***** Source data

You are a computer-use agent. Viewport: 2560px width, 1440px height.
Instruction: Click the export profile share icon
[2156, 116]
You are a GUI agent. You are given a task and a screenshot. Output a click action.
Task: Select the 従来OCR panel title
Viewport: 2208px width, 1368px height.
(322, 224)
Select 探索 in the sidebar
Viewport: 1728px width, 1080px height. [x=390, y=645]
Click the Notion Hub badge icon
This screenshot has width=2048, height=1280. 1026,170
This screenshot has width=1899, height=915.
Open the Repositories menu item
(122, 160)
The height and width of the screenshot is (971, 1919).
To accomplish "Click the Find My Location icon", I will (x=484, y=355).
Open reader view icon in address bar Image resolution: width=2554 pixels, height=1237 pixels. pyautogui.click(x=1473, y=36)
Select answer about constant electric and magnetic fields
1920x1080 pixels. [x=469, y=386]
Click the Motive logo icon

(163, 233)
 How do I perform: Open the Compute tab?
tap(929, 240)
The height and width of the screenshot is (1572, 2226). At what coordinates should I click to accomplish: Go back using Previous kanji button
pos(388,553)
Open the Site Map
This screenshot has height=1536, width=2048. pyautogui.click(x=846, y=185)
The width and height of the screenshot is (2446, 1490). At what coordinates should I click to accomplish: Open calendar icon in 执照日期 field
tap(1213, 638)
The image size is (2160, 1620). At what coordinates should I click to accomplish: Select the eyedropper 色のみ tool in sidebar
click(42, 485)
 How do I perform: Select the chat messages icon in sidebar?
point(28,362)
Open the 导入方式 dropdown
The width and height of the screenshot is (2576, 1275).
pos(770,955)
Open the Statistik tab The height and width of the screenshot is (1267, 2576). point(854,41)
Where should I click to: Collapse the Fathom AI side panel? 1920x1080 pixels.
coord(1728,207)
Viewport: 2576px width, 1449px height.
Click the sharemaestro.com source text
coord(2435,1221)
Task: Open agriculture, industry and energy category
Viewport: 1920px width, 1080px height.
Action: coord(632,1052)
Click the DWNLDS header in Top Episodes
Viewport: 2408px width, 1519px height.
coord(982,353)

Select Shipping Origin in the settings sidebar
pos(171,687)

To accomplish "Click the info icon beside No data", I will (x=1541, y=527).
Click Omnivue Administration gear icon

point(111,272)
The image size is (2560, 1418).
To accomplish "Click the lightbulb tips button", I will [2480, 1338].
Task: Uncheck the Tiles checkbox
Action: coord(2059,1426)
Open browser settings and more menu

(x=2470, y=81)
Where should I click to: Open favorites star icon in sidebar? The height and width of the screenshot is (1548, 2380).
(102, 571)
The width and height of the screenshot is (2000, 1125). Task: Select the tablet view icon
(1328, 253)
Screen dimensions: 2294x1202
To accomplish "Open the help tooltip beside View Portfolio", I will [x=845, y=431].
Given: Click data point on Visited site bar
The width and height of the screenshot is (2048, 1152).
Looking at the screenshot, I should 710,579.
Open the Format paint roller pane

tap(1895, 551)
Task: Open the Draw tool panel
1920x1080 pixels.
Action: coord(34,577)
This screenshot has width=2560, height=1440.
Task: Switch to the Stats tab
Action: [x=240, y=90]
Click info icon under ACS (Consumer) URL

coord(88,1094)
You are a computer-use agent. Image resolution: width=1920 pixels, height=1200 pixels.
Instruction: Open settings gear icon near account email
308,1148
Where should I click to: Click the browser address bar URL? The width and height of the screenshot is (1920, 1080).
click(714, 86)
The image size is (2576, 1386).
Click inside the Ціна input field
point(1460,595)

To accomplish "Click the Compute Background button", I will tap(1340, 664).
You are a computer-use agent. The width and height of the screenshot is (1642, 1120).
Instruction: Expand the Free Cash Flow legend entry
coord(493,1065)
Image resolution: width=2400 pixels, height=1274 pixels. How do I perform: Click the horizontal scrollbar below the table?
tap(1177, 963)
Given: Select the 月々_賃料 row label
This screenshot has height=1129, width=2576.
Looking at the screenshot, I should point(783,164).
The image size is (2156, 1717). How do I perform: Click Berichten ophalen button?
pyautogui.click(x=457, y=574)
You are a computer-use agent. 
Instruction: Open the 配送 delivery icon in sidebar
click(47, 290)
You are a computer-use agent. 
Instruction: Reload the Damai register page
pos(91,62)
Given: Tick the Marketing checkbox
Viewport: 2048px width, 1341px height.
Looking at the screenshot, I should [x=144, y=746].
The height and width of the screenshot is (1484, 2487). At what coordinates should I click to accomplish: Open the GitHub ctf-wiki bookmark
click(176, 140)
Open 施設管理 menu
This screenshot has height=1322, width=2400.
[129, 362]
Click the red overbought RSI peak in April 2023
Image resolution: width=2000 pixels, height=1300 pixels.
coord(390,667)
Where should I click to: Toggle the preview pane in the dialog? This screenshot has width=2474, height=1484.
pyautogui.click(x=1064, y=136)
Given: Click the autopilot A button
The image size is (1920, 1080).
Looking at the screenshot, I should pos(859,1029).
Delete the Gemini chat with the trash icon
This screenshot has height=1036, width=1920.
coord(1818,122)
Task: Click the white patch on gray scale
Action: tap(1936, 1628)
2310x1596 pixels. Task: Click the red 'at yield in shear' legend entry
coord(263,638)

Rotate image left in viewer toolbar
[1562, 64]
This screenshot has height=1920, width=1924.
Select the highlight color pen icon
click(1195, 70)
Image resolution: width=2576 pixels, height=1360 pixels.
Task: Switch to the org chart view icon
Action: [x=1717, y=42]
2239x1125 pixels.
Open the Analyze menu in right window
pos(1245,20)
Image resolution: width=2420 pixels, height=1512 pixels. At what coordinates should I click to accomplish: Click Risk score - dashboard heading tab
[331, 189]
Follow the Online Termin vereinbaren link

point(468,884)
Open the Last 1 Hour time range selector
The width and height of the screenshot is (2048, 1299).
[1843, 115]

**********

● **What to do**
From the records above, quote only the lines running from the line with "Viewport: 2408px width, 1519px height." to the line with "Task: Open the Draw tool panel", both lines included.

● **Exercise response**
Viewport: 2408px width, 1519px height.
coord(982,353)

Select Shipping Origin in the settings sidebar
pos(171,687)

To accomplish "Click the info icon beside No data", I will (x=1541, y=527).
Click Omnivue Administration gear icon

point(111,272)
The image size is (2560, 1418).
To accomplish "Click the lightbulb tips button", I will [2480, 1338].
Task: Uncheck the Tiles checkbox
Action: coord(2059,1426)
Open browser settings and more menu

(x=2470, y=81)
Where should I click to: Open favorites star icon in sidebar? The height and width of the screenshot is (1548, 2380).
(102, 571)
The width and height of the screenshot is (2000, 1125). Task: Select the tablet view icon
(1328, 253)
Screen dimensions: 2294x1202
To accomplish "Open the help tooltip beside View Portfolio", I will [x=845, y=431].
Given: Click data point on Visited site bar
The width and height of the screenshot is (2048, 1152).
Looking at the screenshot, I should 710,579.
Open the Format paint roller pane

tap(1895, 551)
Task: Open the Draw tool panel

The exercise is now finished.